Issue 3: Limitation and Penalty

The appellant argued that extended period of limitation should not apply due to regular audits and no suppression, and that no penalty should be imposed. The Tribunal rejected the limitation plea because the appellant failed to disclose the benefit under the relevant notification serial number properly in their returns. The Tribunal also noted that the appellant's reliance on case law regarding bona fide doubt and no willful suppression was not applicable to the facts here, as the disputed period postdated those decisions and the appellant's conduct did not meet the threshold for protection.

Regarding penalty, the appellant requested no penalty be imposed, but the Tribunal did not explicitly rule on penalty in this order, focusing instead on remanding the destruction-related issues for further consideration.
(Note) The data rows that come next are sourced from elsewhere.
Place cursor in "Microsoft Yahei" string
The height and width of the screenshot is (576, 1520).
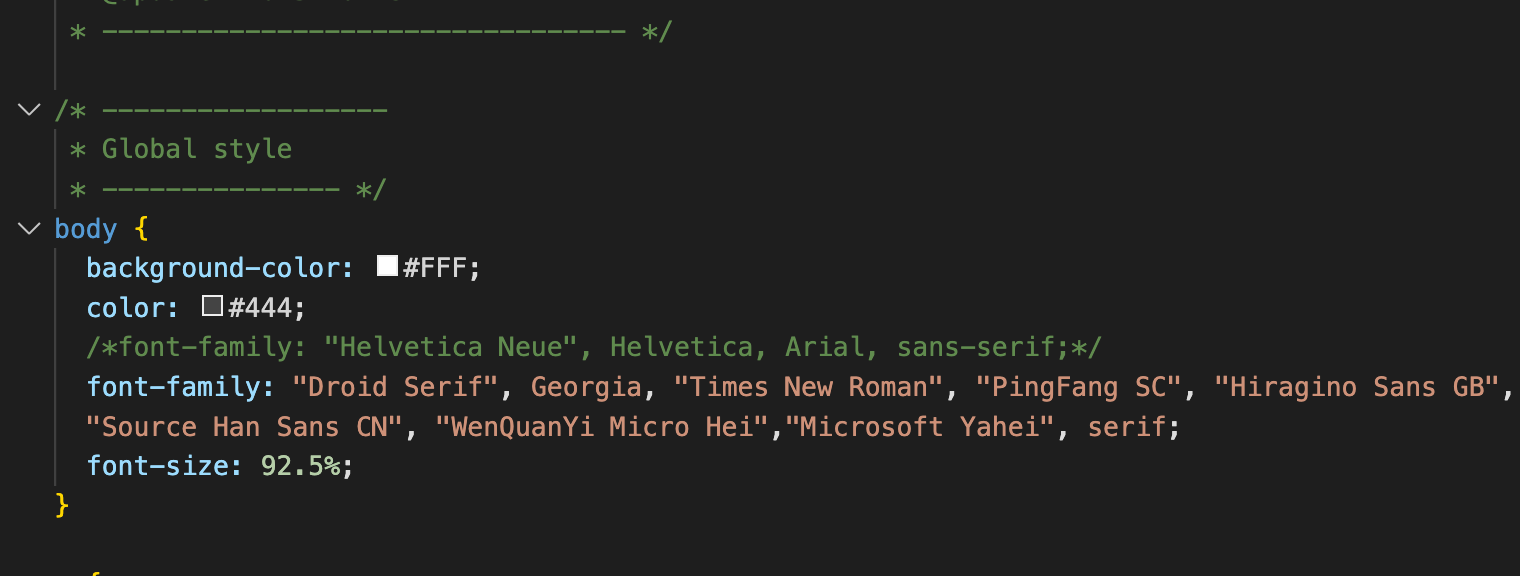(x=920, y=427)
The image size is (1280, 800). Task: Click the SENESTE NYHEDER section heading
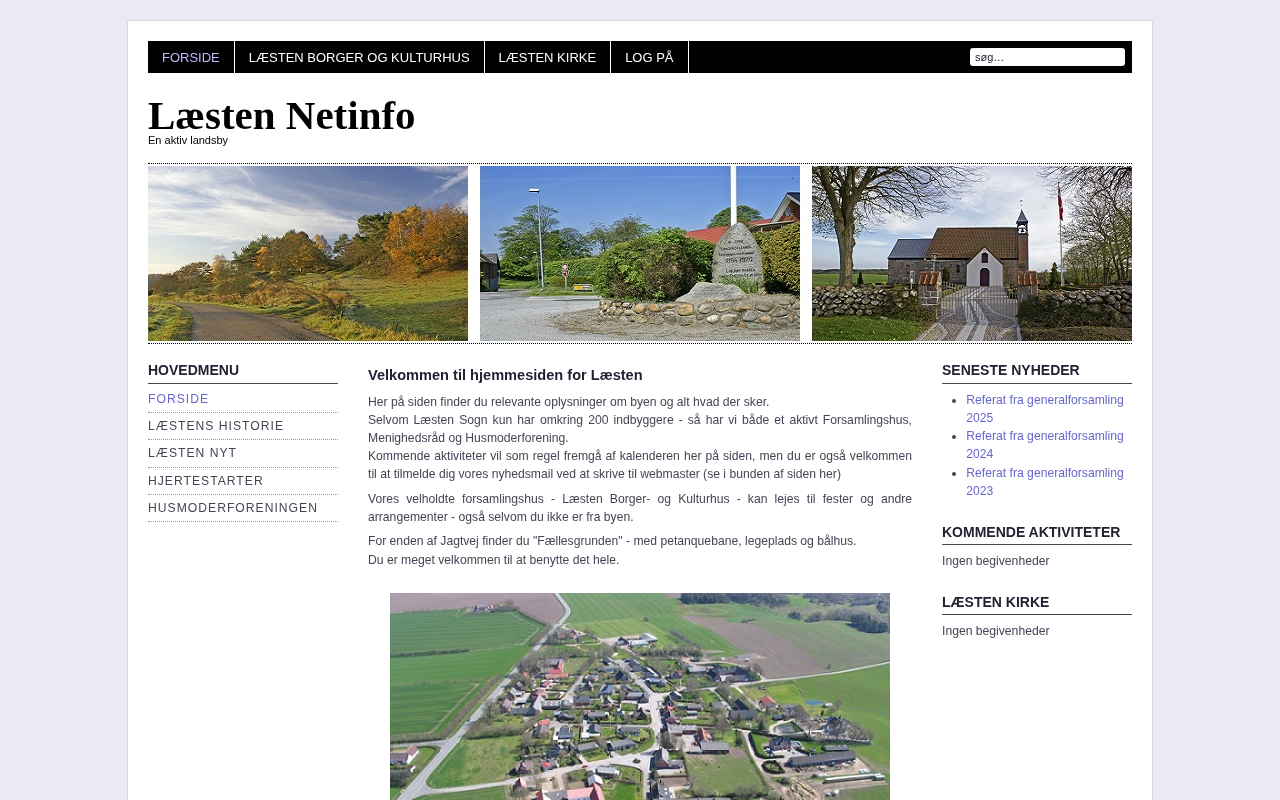click(1011, 370)
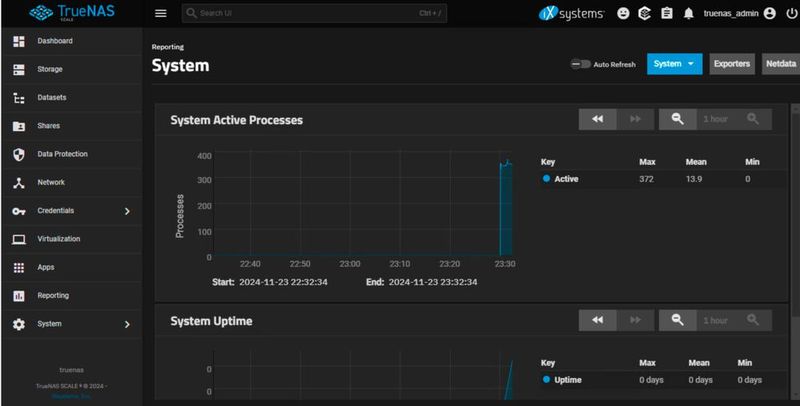
Task: Zoom out the System Uptime chart
Action: [x=677, y=320]
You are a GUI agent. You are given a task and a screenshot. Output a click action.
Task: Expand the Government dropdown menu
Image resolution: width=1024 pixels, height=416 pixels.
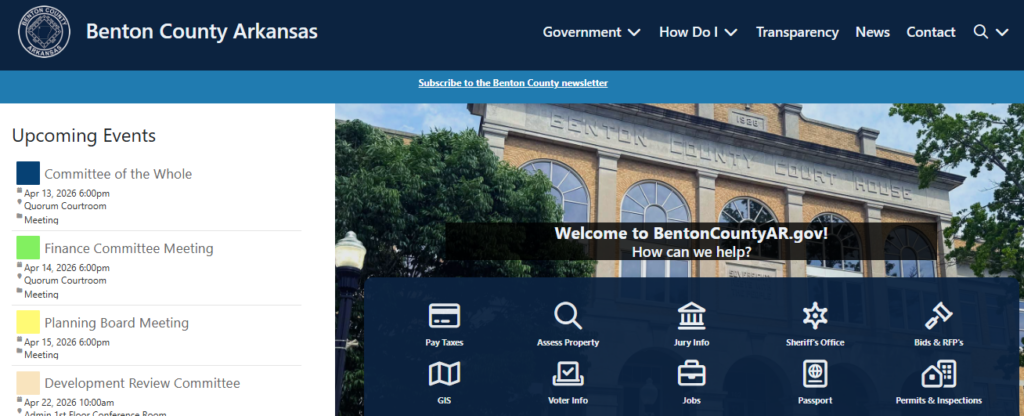[x=591, y=32]
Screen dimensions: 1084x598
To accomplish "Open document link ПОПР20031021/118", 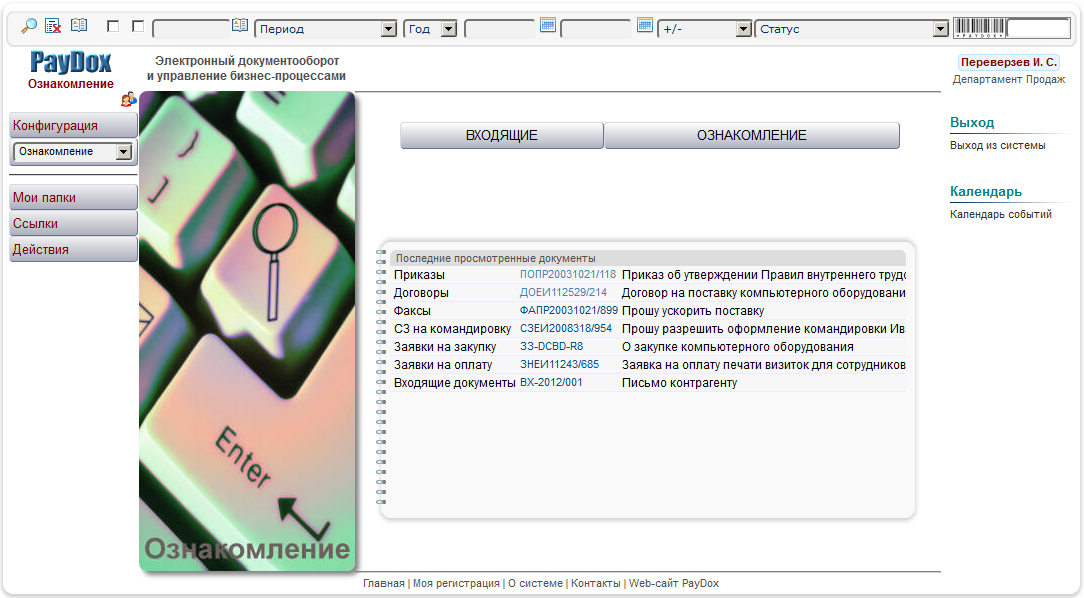I will click(x=568, y=274).
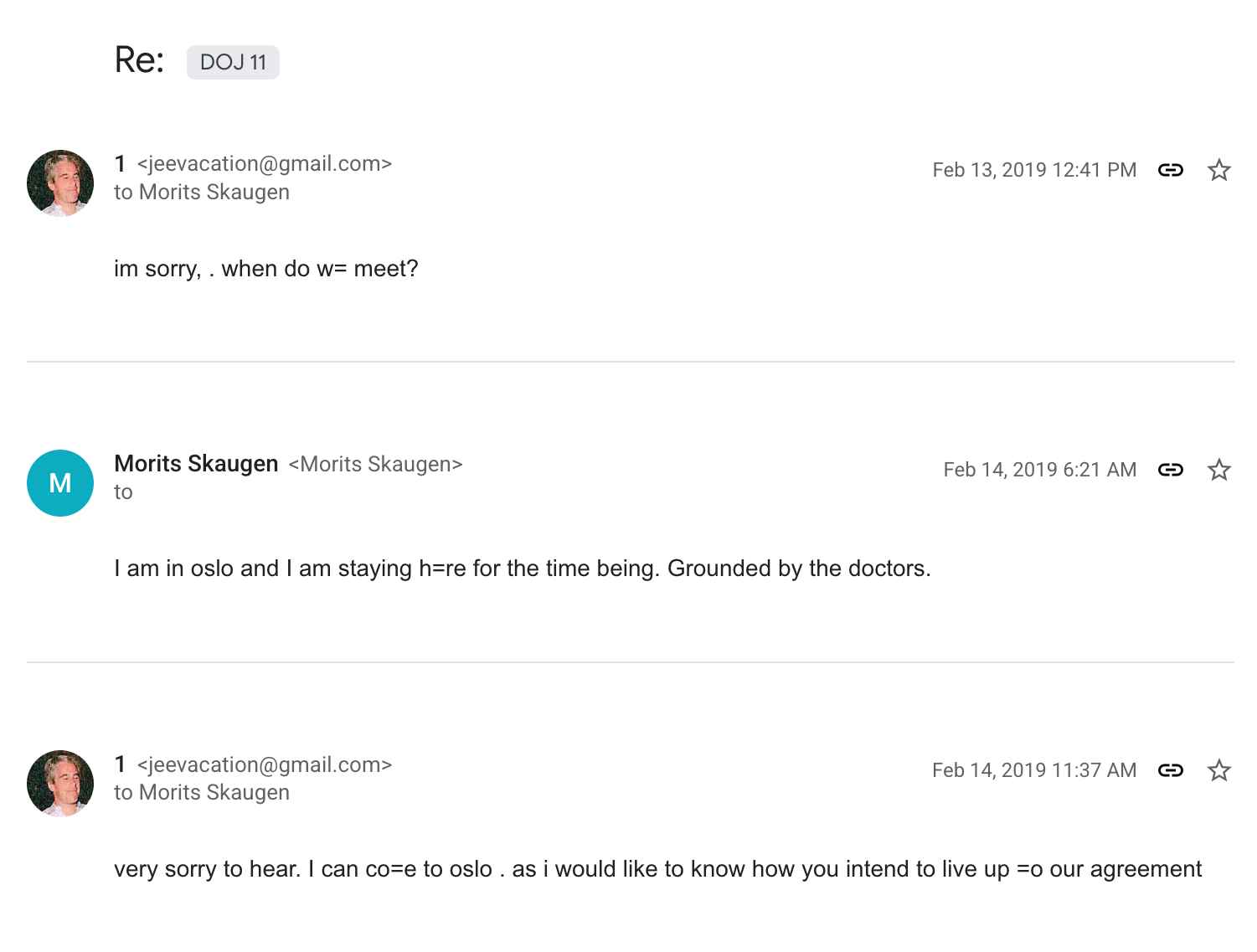This screenshot has width=1257, height=952.
Task: Click the teal M avatar circle
Action: tap(60, 483)
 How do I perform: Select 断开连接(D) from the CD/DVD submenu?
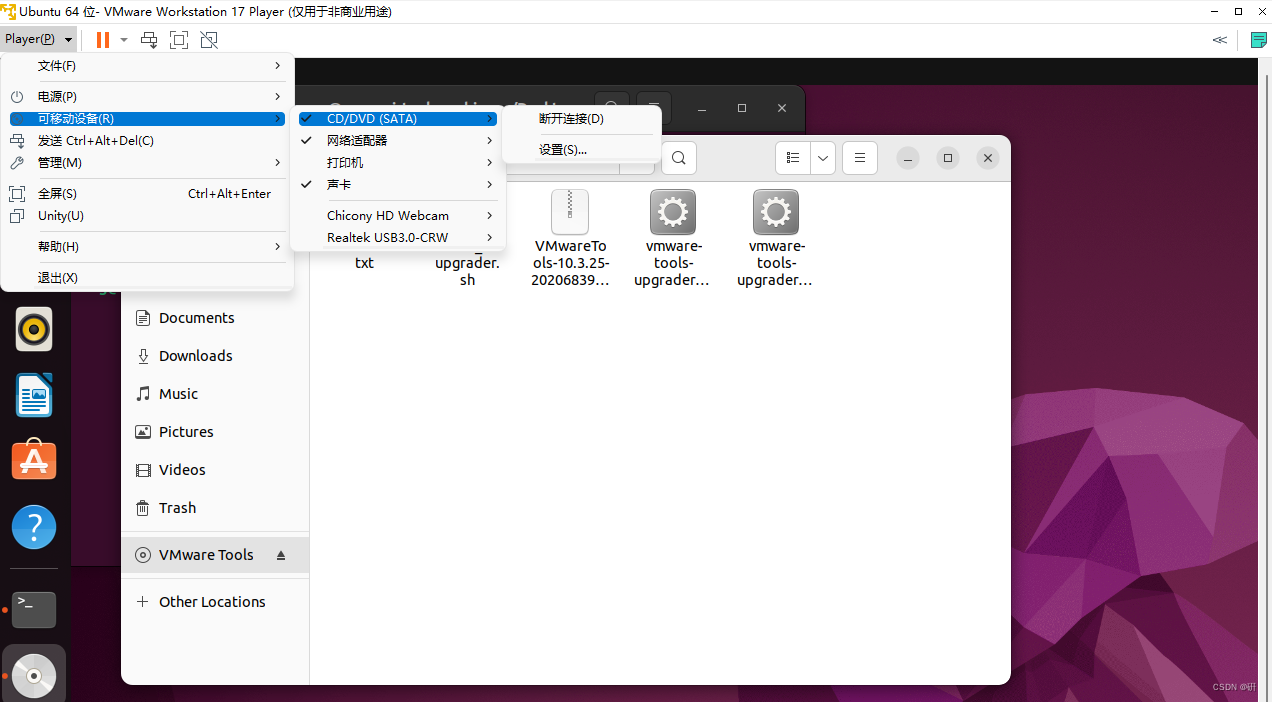pos(570,118)
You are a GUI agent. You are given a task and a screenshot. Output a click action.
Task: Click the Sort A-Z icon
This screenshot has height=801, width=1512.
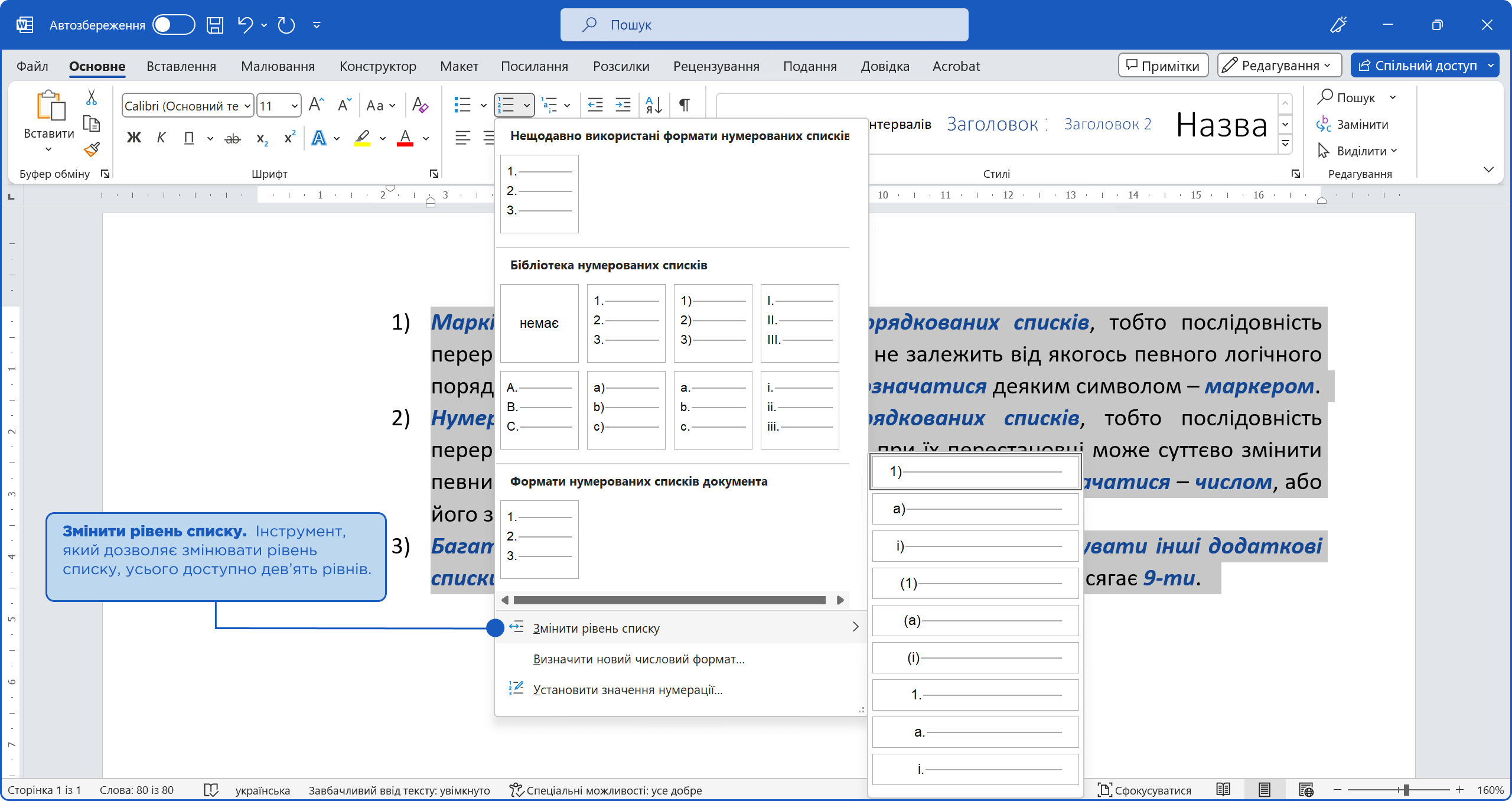coord(653,105)
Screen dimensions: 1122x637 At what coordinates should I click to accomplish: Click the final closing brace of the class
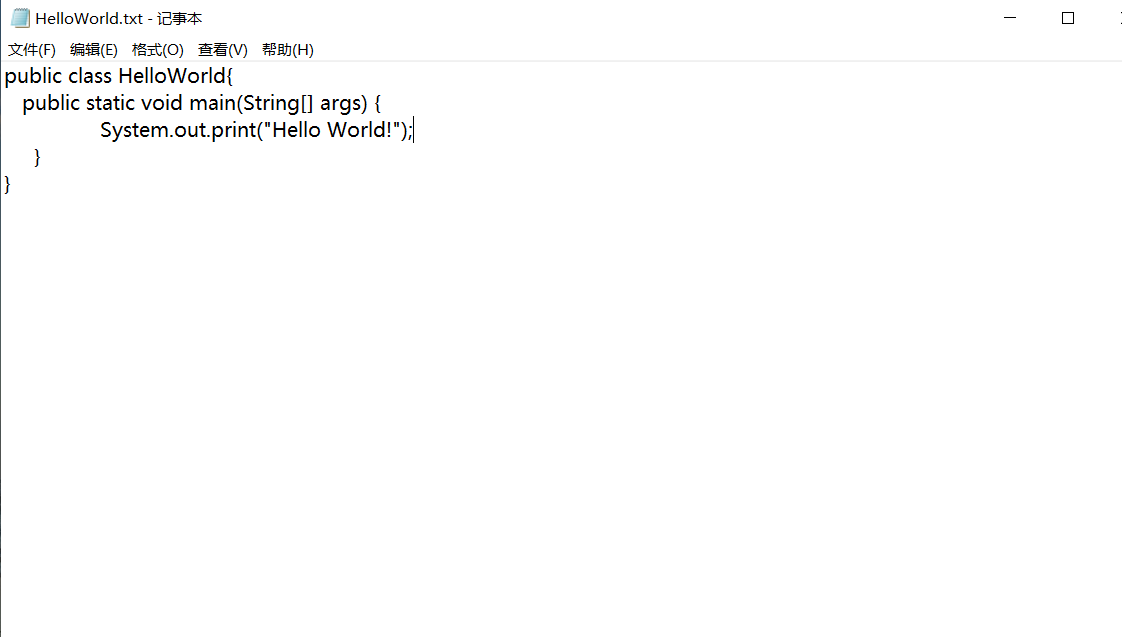coord(7,185)

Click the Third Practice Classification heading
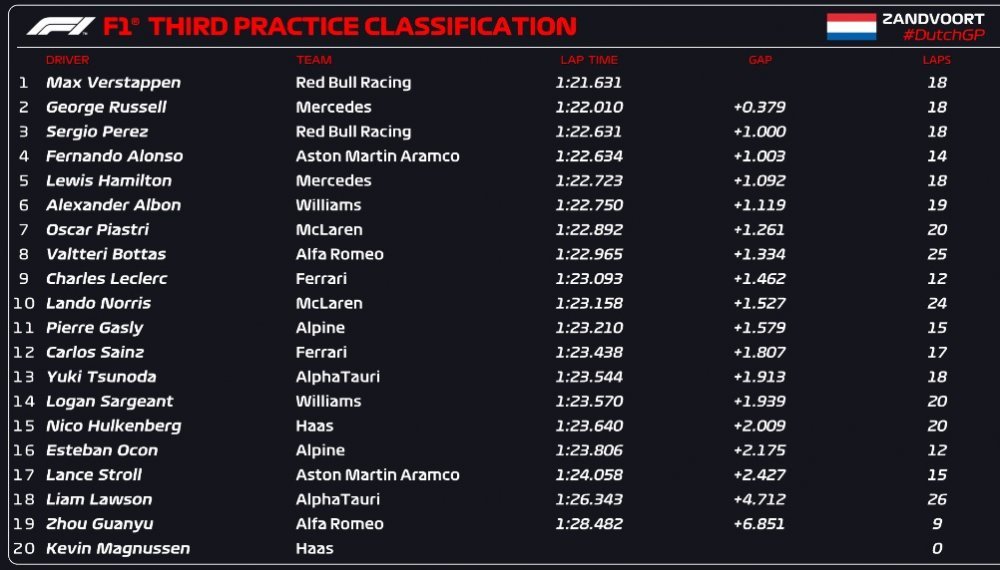pyautogui.click(x=363, y=26)
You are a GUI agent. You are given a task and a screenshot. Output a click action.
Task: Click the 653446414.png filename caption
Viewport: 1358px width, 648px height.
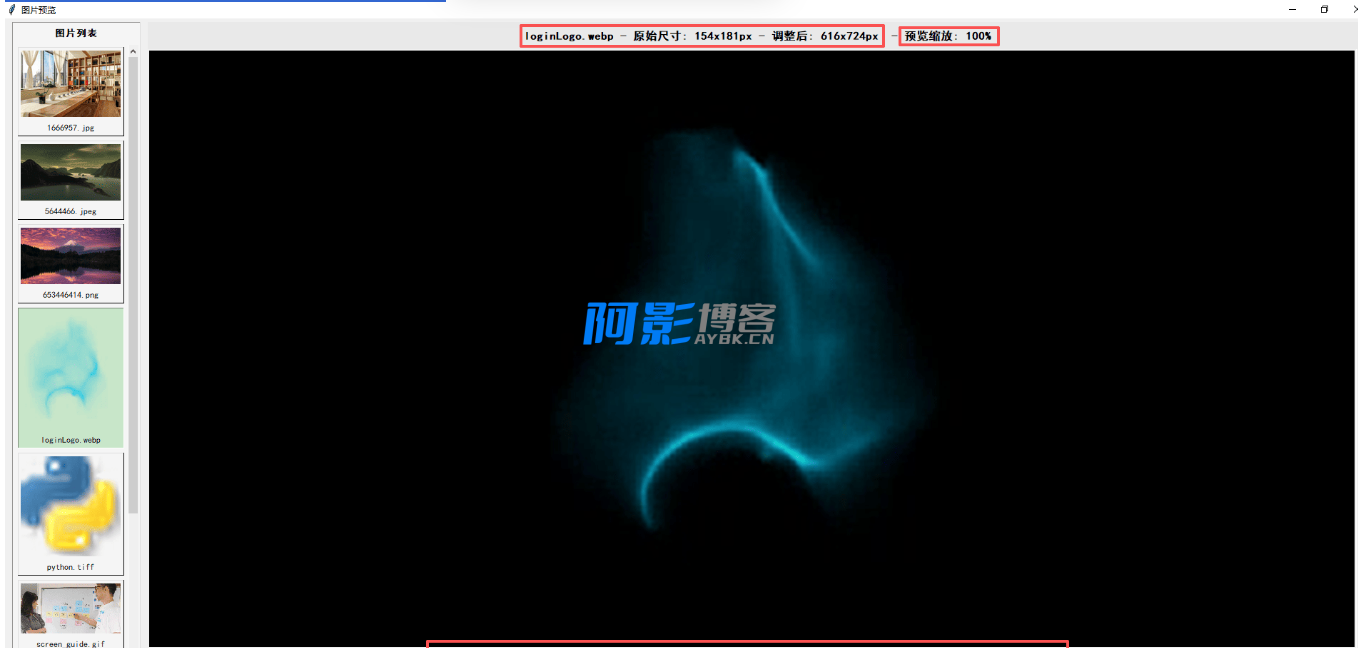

Significant Holdings and Principles Established

The Tribunal upheld the principle that the levy of SAD under Section 3(5) of the Customs Tariff Act is independent of actual payment or exemption of sales tax/VAT by the State Government. It stated verbatim from the Larger Bench ruling in Moser Baer India Ltd:

"The exemption granted by some of the states cannot affect the rate prescribed under Section 3(5) notification and similarly the exemption granted by a state government in respect of assessee in some specified areas can have no bearing on the rate of SAD, fixed by the Central Government by a notification issued under Section 3(5) of the Customs Tariff Act, 1975."

Further, the Tribunal concluded:

"Therefore, we conclude that on merits if supplies are made by 100%EOU to specified exempt area, even if such area is not leviable to VAT/sales tax, it would still be chargeable to 4% SAD."

On destruction of goods, the Tribunal emphasized procedural compliance and permissions as critical to duty liability. It remanded the matter for detailed fact-finding on whether permission was sought and the department's opportunity to act.

On limitation, the Tribunal held that failure to disclose the correct notification serial number in returns negates the appellant's plea against invocation of extended period, and that reliance on earlier case law on bona fide doubt was misplaced given the timeline and facts.

In sum, the Tribunal partly allowed the appeal by remanding the destruction-related duty demand for fresh adjudication but upheld the department's claim for SAD on clearances to sister units in DTA without VAT payment, confirming the applicability of 4% SAD under Section 3(5) irrespective of State-level sales tax exemptions.